FTIR and milk
The paper “The relationship between fatty acid profiles in milk identified by Fourier transform infrared spectroscopy and onset of luteal activity in Norwegian dairy cattle” co-authored by Ingrid Måge and Nils Kristian Afseth has been published in Journal of Dairy Science.
To investigate the feasibility of milk fatty acids as predictors of onset of luteal activity (OLA), 87 lactations taken from 73 healthy Norwegian Red cattle were surveyed over 2 winter housing seasons. The feasibility of using frozen milk samples for dry-film Fourier transform infrared (FTIR) determination of milk samples was also tested. Morning milk samples were collected thrice weekly (Monday, Wednesday, Friday) for the first 10 wk in milk (WIM).
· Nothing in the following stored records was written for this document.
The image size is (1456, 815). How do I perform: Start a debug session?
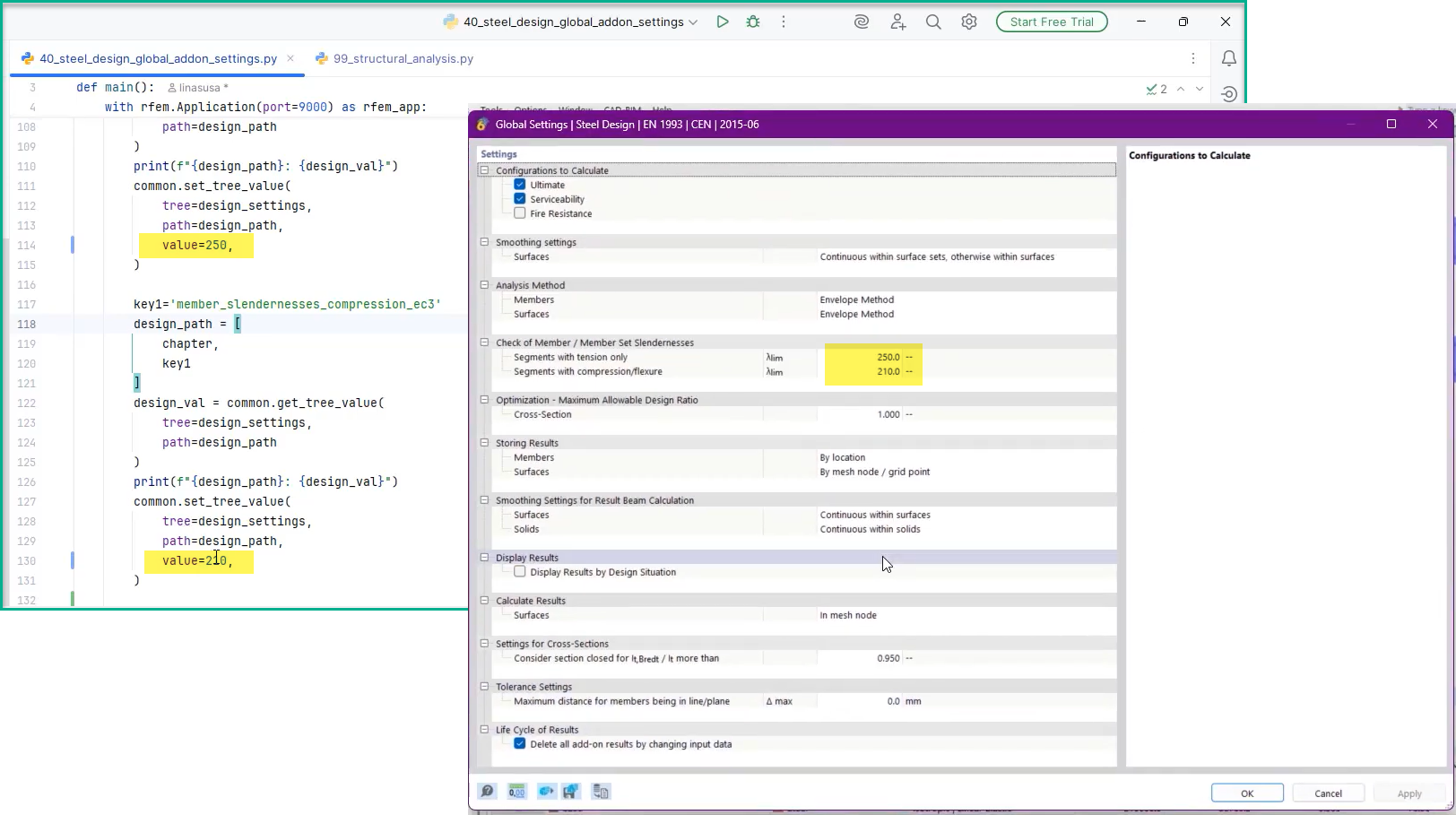(x=752, y=21)
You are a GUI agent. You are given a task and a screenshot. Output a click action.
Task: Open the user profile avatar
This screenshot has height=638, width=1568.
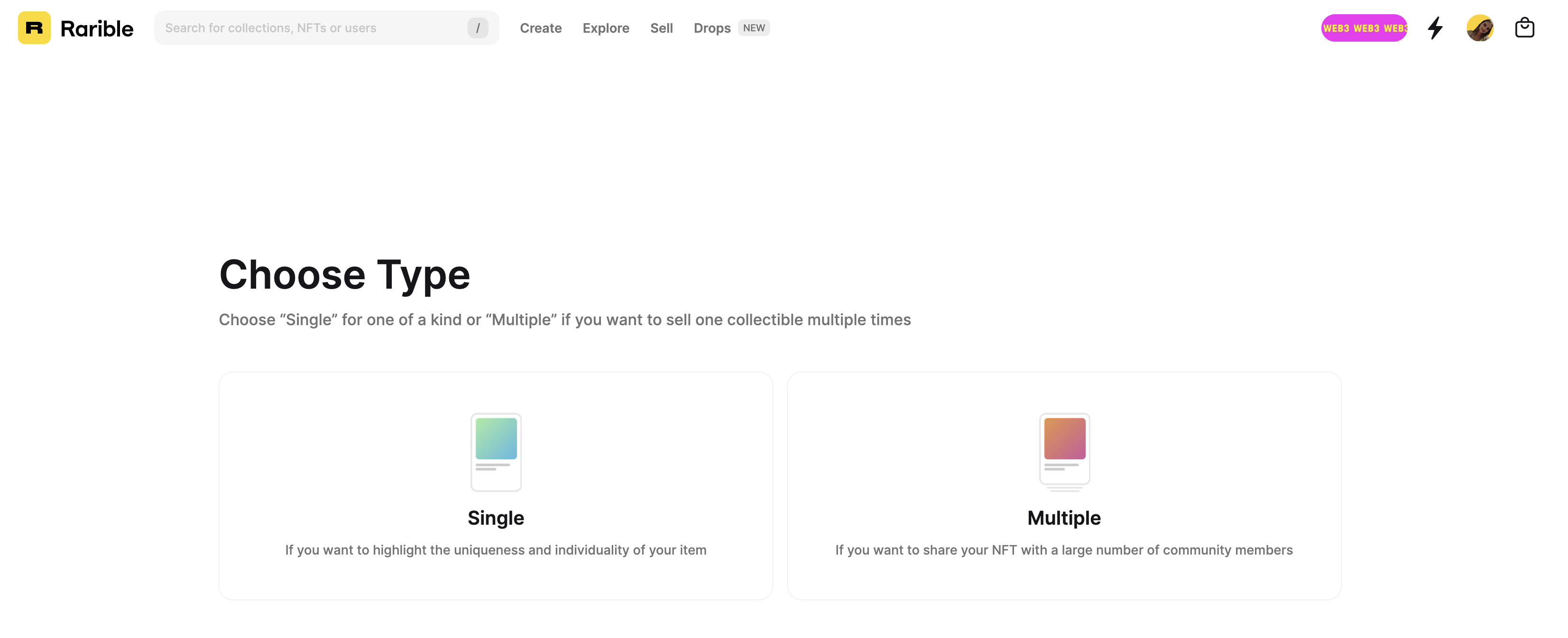(x=1480, y=28)
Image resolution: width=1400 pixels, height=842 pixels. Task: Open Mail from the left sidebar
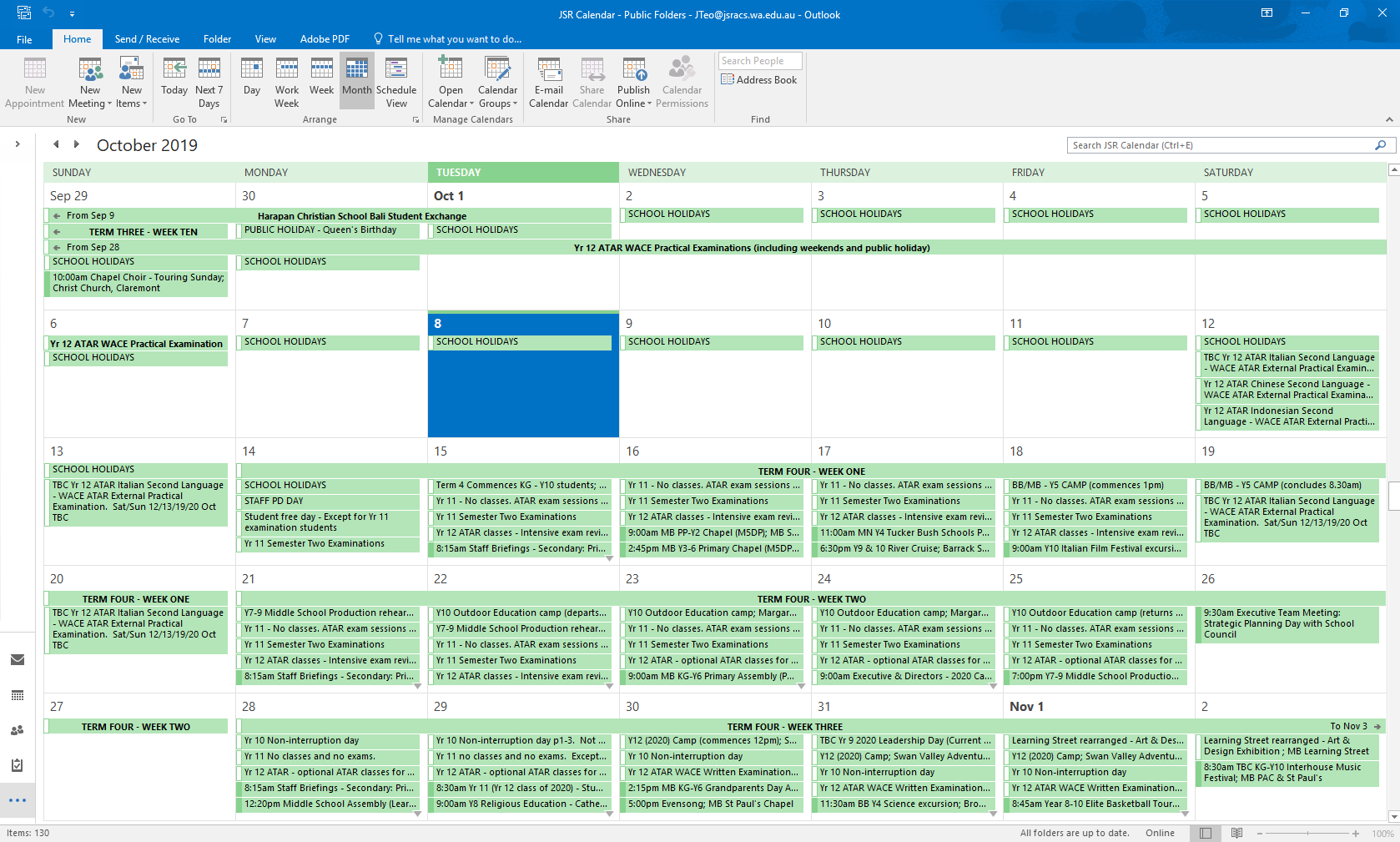(17, 659)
These samples had bronopol (2-bromo-2-nitropropane-1,3-diol) added to them before being frozen at −20°C, thawed, and analyzed by ELISA to determine progesterone concentration and the concentrations of the milk fatty acids C4:0, C14:0, C16:0, C18:0, and cis-9 C18:1 as a proportion of total milk fatty acid content using dry-film FTIR, and averaged by WIM. Onset of luteal activity was defined as the first day that milk progesterone concentrations were
>3 ng/mL for 2 successive measurements; the study population was categorized as early (n = 47) or late (n = 40) OLA, using the median value of 21 DIM as the cutoff. Further milk samples were collected 6 times weekly, from morning and afternoon milkings, these were pooled by WIM, and one proportional sample wasanalyzed fresh for fat, protein, and lactose content by the dairy company Tine SA, using traditional FTIR spectrography in the wet phase of milk. Daily energybalance calculations were performed in 42 lactations and averaged by WIM. Animals experiencing late OLA had a more negative energy balance in WIM 1, 3, 4, and 5, with the greatest differences been seen in WIM 3 and 4. A higher proportion of the fatty acids were medium chained, C14:0 and C16:0, in the early than in the late OLA group from WIM 1. In WIM 4, the proportion of total fatty acid content that was C16:0 predicted late OLA, with 74% sensitivity and 80% specificity. The long-chain proportion of the fatty acids C18:0 and cis-9 C18:1 were lower in the early than in the late OLA group. Differences were greatest in WIM 4 and 5. Differences in concentrations of cis-9 C18:1 were seen between the groups from WIM 1. No relationship was seen between OLA and milk concentrations of either protein or fat, or between OLA and the milk fat:protein ratio. The differences in milk fatty acid proportions between the 2 groups are most likely related to differences in energy balance. The study shows that frozen milk samples can be tested for fatty acids by FTIR spectroscopy and that FTIR spectroscopy of milk can be used to provide real-time information about cow reproductive function.
A.D. Martin, N.K. Afseth, A. Kohler, Å Randby, M Eknæs, A. Waldmann, G. Dørum, I. Måge, and O. Reksen, The relationship between fatty acid profiles in milk identified by Fourier transform infrared spectroscopy and onset of luteal activity in Norwegian dairy cattle, Journal of Dairy Science 2015, 98(8), 5374-5384.